What is the approximation of $\log(|\zeta'(\frac{1}{2}+it)|)$ in Dirichlet polynomial if it is exists?

Question

I have done some search many times on web to find any approximation of $\log|(\zeta'(s))|$ in Dirichlet polynomial but I didn't got it, Probably that $\log(|\zeta'(s)|$ dosn't have a Dirichlet polynomial approximation yield probably for $\log(|\zeta'(\frac{1}{2}+it)|)$ also dosn't have an approximation in Dirichlet polynomial but I do not have complet confidence for that , Now my question here is: What is the approximation of $\log(|\zeta'(\frac{1}{2}+it)|)$ in Dirichlet polynomiall if it is exists ?

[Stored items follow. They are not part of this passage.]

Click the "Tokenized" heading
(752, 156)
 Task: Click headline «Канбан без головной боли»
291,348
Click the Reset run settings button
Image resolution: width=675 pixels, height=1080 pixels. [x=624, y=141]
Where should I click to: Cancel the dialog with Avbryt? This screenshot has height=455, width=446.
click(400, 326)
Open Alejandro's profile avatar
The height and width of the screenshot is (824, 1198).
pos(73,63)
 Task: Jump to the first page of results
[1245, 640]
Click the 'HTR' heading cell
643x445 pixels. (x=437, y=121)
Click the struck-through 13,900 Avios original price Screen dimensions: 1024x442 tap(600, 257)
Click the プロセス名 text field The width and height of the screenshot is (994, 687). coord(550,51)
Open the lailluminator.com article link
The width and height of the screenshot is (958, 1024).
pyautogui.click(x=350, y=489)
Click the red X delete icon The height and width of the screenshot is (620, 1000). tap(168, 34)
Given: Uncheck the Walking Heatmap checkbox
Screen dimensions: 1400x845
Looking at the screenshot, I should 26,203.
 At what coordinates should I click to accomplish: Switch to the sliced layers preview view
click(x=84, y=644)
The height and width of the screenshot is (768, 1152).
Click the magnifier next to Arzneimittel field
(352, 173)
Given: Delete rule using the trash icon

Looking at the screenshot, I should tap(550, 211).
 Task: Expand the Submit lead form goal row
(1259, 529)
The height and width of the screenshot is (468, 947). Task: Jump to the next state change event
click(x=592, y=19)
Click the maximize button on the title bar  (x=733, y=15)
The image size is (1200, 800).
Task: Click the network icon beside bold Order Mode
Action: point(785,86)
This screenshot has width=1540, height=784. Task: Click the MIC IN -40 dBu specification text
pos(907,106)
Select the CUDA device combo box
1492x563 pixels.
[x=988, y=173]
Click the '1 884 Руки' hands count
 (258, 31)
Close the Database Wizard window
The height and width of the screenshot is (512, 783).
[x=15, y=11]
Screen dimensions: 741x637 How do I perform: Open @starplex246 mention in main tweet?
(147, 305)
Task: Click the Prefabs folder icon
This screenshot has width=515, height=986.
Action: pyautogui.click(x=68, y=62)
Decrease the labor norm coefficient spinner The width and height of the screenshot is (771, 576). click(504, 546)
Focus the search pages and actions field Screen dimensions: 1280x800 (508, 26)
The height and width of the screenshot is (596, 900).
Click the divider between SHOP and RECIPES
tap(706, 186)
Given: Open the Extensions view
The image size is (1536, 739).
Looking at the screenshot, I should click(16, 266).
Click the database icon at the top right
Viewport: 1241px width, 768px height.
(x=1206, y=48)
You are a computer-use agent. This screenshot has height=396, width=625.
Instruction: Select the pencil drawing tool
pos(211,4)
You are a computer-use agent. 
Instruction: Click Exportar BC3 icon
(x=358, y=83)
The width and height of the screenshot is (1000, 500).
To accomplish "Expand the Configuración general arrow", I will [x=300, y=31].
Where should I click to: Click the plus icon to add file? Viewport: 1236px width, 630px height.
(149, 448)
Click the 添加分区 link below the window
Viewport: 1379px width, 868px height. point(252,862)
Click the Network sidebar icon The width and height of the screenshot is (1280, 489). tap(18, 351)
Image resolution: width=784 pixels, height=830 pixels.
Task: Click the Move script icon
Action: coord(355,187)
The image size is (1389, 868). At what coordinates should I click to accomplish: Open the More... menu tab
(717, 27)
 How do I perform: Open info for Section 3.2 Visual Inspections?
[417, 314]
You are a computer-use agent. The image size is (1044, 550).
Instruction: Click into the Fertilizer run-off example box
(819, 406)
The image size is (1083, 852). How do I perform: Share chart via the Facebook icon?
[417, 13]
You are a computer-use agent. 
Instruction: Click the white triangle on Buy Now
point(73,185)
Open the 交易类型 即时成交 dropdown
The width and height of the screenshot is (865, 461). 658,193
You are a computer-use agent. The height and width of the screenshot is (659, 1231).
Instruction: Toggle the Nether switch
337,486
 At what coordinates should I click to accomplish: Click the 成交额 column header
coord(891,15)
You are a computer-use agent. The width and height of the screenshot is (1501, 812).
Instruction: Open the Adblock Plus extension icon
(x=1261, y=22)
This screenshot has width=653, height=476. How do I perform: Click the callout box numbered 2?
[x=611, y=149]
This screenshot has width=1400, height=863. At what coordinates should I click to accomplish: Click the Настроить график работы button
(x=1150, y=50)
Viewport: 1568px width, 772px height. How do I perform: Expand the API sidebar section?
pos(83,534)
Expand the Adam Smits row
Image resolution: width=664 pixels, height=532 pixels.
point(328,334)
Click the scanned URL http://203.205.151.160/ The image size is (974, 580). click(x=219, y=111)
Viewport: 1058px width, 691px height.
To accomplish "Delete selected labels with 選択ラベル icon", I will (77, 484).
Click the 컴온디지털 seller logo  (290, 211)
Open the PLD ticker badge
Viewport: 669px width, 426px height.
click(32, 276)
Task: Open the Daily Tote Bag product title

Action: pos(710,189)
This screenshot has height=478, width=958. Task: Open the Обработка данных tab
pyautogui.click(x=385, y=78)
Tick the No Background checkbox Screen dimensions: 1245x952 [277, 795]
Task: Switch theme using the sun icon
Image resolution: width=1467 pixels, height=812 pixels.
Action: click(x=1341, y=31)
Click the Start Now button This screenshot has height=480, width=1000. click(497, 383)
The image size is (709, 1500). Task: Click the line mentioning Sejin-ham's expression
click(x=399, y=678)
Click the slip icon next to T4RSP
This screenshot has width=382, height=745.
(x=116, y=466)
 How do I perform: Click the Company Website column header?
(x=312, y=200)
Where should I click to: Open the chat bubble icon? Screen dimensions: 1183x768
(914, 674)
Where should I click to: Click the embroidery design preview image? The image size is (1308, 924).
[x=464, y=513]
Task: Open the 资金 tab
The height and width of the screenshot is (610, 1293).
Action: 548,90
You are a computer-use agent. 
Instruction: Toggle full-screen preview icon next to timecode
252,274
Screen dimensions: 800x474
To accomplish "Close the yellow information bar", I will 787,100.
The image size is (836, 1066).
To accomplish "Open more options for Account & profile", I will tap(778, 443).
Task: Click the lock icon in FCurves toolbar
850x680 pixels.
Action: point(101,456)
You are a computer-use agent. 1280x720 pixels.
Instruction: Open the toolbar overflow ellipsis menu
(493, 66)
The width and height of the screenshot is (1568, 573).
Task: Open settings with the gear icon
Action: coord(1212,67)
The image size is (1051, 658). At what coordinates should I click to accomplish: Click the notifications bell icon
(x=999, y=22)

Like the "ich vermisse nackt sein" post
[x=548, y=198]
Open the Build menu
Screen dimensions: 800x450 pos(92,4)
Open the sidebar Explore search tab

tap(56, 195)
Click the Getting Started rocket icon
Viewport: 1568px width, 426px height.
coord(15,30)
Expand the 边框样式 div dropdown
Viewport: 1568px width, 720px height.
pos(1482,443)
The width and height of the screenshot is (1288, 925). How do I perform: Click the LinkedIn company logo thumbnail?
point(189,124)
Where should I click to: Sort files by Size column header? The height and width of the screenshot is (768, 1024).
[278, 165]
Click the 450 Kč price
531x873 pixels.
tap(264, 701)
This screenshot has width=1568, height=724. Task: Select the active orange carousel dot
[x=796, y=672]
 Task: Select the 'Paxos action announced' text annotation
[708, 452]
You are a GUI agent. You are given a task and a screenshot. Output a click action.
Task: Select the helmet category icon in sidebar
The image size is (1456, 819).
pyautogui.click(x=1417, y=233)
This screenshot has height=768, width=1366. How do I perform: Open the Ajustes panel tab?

Edit $s$ is a complex variable ,note that $0<t\leq T$ , $T$ is large enough, I have added this detail because I missed it when I posted the question.

Related question: (Series representation for $\log(|\zeta(\frac{1}{2}+it)|)$)

Note The motivation of this question is the mean -value estimate of derivative of Riemann zeta function over non trivial zero of Riemann zeta function

Answer 1

A Dirichlet polynomial is a function of the form $\sum_{1\le n \le X} a_n n^{-s}$, where $a_n$ are complex numbers and $s = \sigma + i t$ with $\sigma$ and $t$ real. It is an analytic function of $s$.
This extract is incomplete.